Sun in Winter: A Toronto Wartime Journal, 1942–1945

Description

286 pages
Contains Photos, Illustrations
$34.95
ISBN 0-7735-2582-3
DDC 971.3'54103'092

Year

2003

Contributor

Christopher English is a professor of history at Memorial University of
Newfoundland and the author of A Cautious Beginning: The Emergence of
Newfoundland’s Supreme Court of Judicature in 1791–92.

Review

Born in Germany to an English mother, married to an American expatriate
in London and pregnant with her second child, Gunda Lambton shipped out
as part of the last government-sponsored evacuation of refugees to
Canada in 1940. Thereafter, despite the ever-present spectres of
financial stringency, sudden unemployment, discriminating landlords, and
a feckless absentee husband, she strove single-mindedly to provide for
her two girls, to improve her material and professional prospects, and
to realize her talents as a visual artist. Her diary of these years of
challenge and exploration offers fascinating insights into a woman of
grace and wit historically (and sometimes literally) frozen in a Toronto
that is unrecognizable now.

She often scrimped to get by. With pre-war breadwinners away at war,
families welcomed the extra cash that boarders could offer, but the
price was overcrowding, unwelcome noise, frazzled nerves, and the
tensions imposed by shift work, long commutes on public transport,
inadequate or non-existent daycare, and constant worries and
uncertainties about absent family and the future. A rare family summer
holiday on Lake Huron demanded frugal camping and, crucially, quitting
her job. Lambton coped, with determination, practical optimism, and the
support of friends on the shop floor and in the city’s literary,
artistic, and academic circles. To visit or house-sit in Rosedale or
Forest Hill was to travel to a foreign land. And it appears to have been
true: wartime winters really were more severe than those today!

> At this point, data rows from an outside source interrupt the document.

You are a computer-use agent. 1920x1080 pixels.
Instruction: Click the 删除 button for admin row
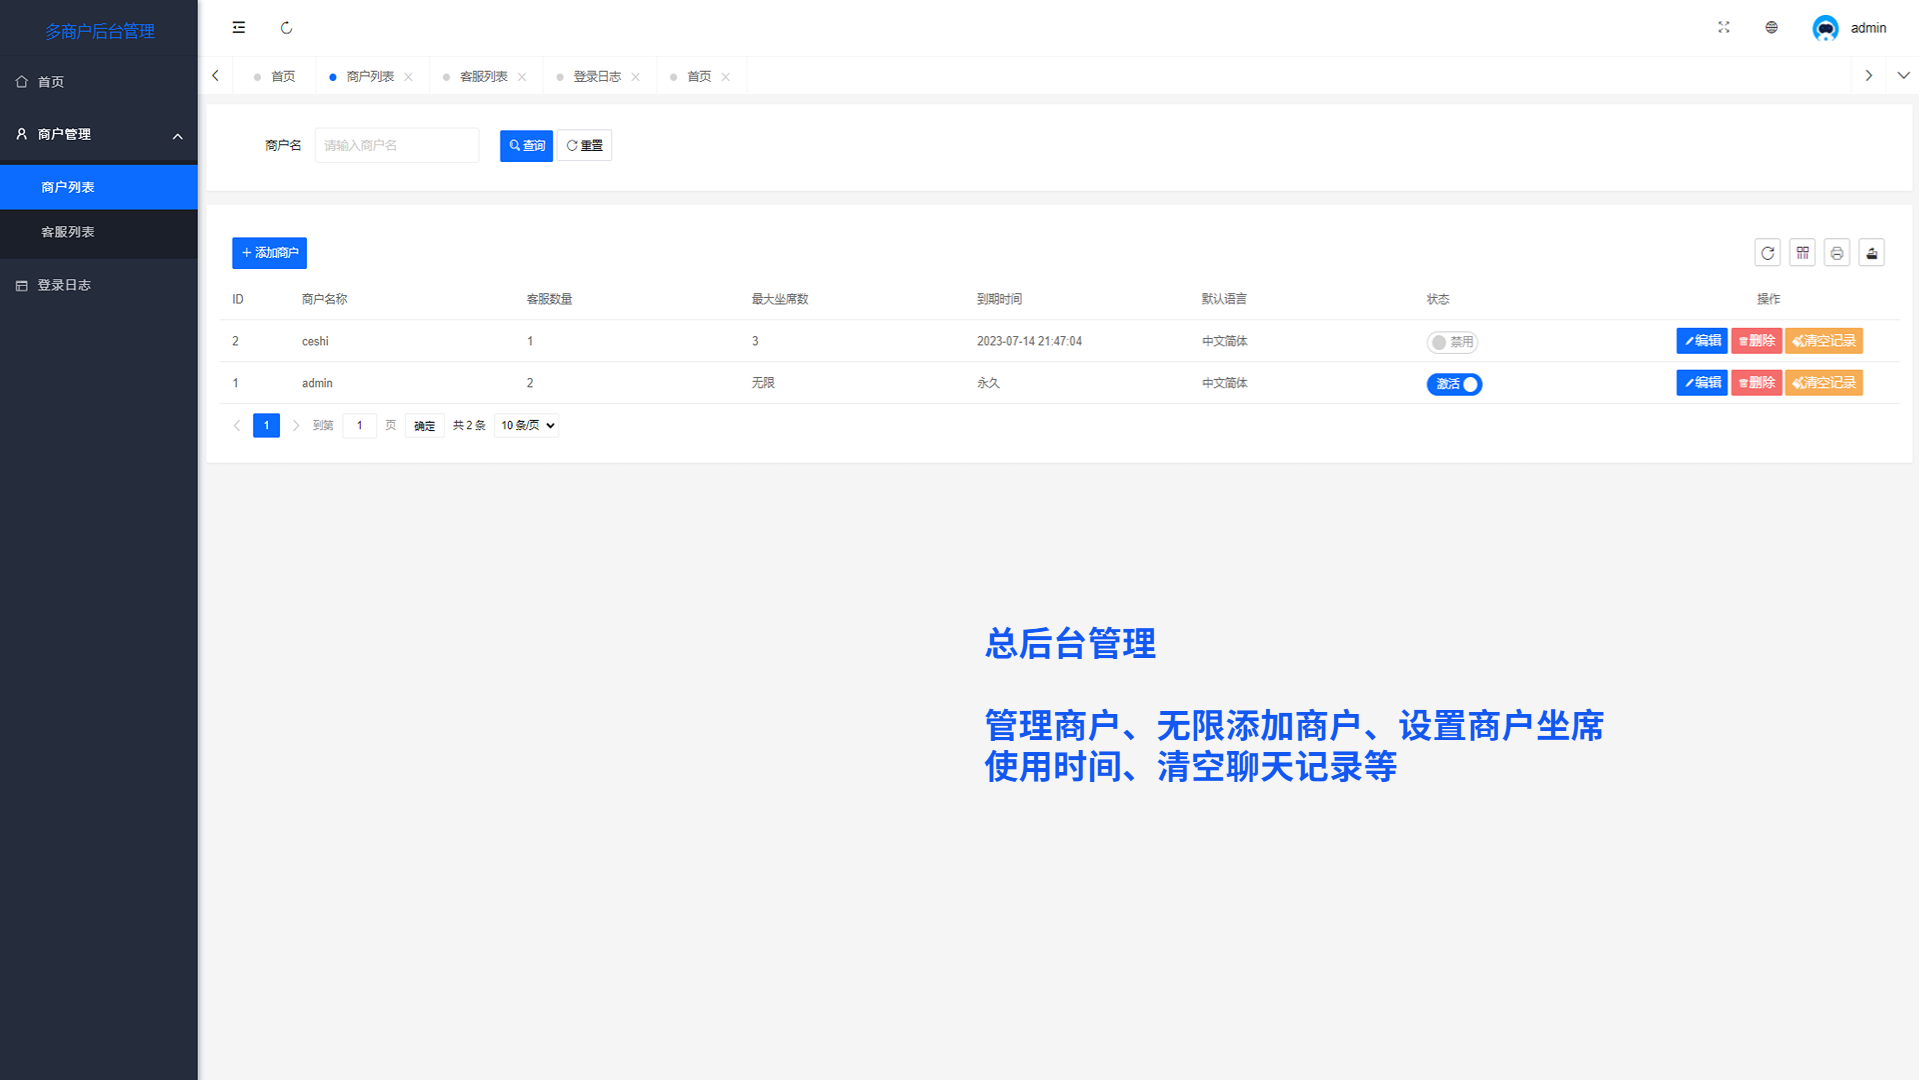point(1756,383)
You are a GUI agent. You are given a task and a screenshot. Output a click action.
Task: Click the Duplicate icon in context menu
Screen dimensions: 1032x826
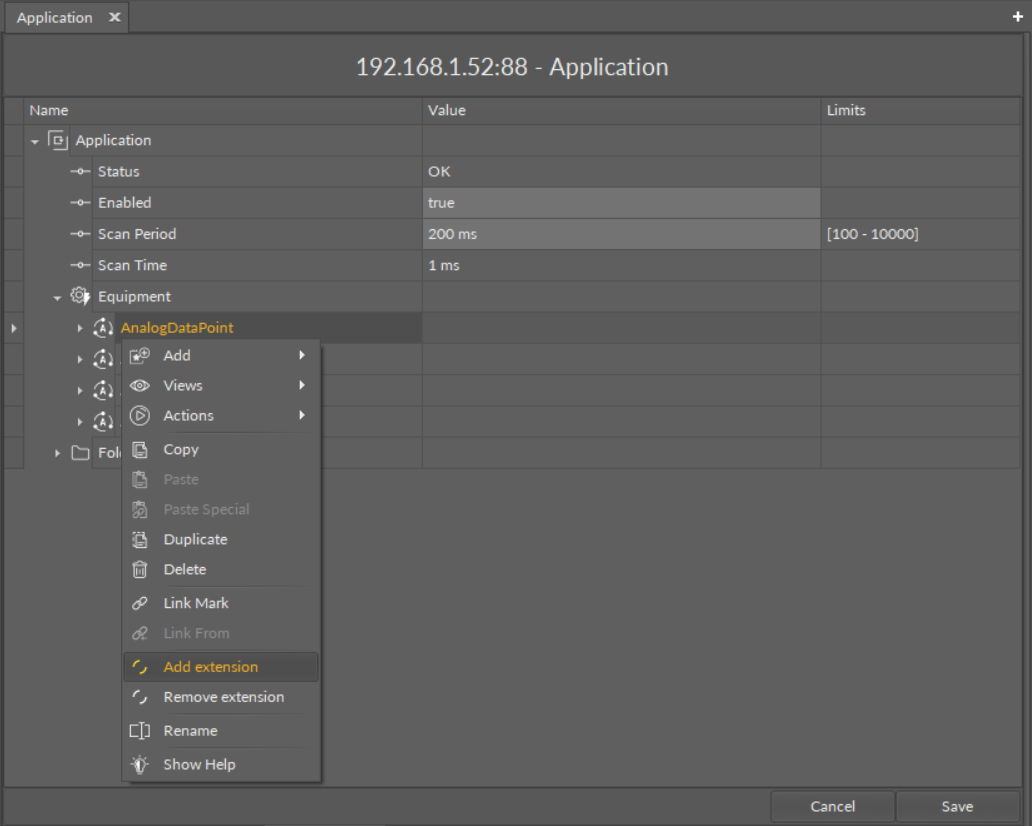click(140, 540)
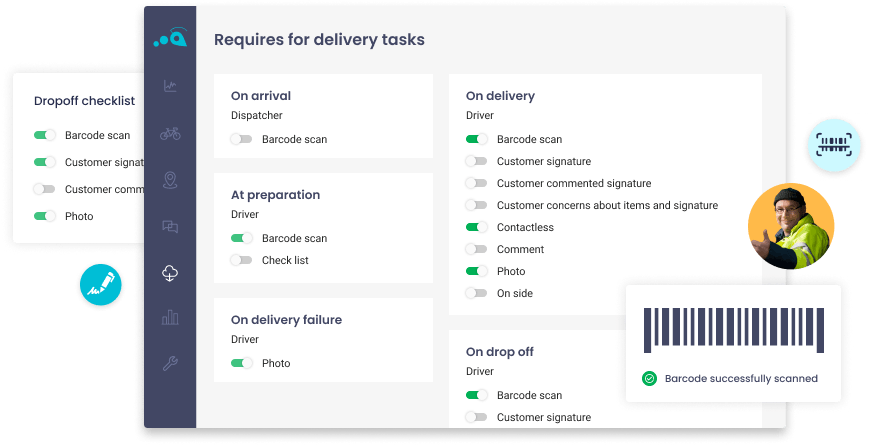The width and height of the screenshot is (869, 445).
Task: Open the bar graph reports sidebar icon
Action: tap(170, 318)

Her vignettes are beguiling: North of Eglinton Avenue lay fields;
Malton, where she read blueprints and inspected Lancaster bombers, was a
sometimes uncertain adventure on rural roads. She describes the treat of
a Christmas trip for the children to be photographed on Santa’s knee
at Eaton’s; the enjoyment of nature at Lake Simcoe or Wiarton; the
intellectual excitement of walking and talking with a young Nathan
Cohen, fresh from the Maritimes; the solidarity that bound academics,
artists, and workers united by memories of the Spanish Civil War, the
rise of fascism, and the near defeat of the George Drew Conservatives in
Ontario by the CCF in 1943. Less positive were the deference and
supportive role demanded of women, the demeaning nature of the divorce
laws, and a conversation (of which Lambton provides a moving account)
with another wartime “displaced person,” a Canadian citizen of
Japanese heritage, employed by a doctor uncle but as marginalized and
vulnerable as Lambton. Through it all her little family, and, at war’s
end, her extended family in England and Germany survived.

Remarriage, more children, a career as an artist, and the final move
from eastern Toronto to Quebec deserve a second volume. Meanwhile, this
study of Toronto in the war years—its attractions, bleakness, and
blemishes—could only have been written by a sympathetic but not
uncritical refugee and future citizen.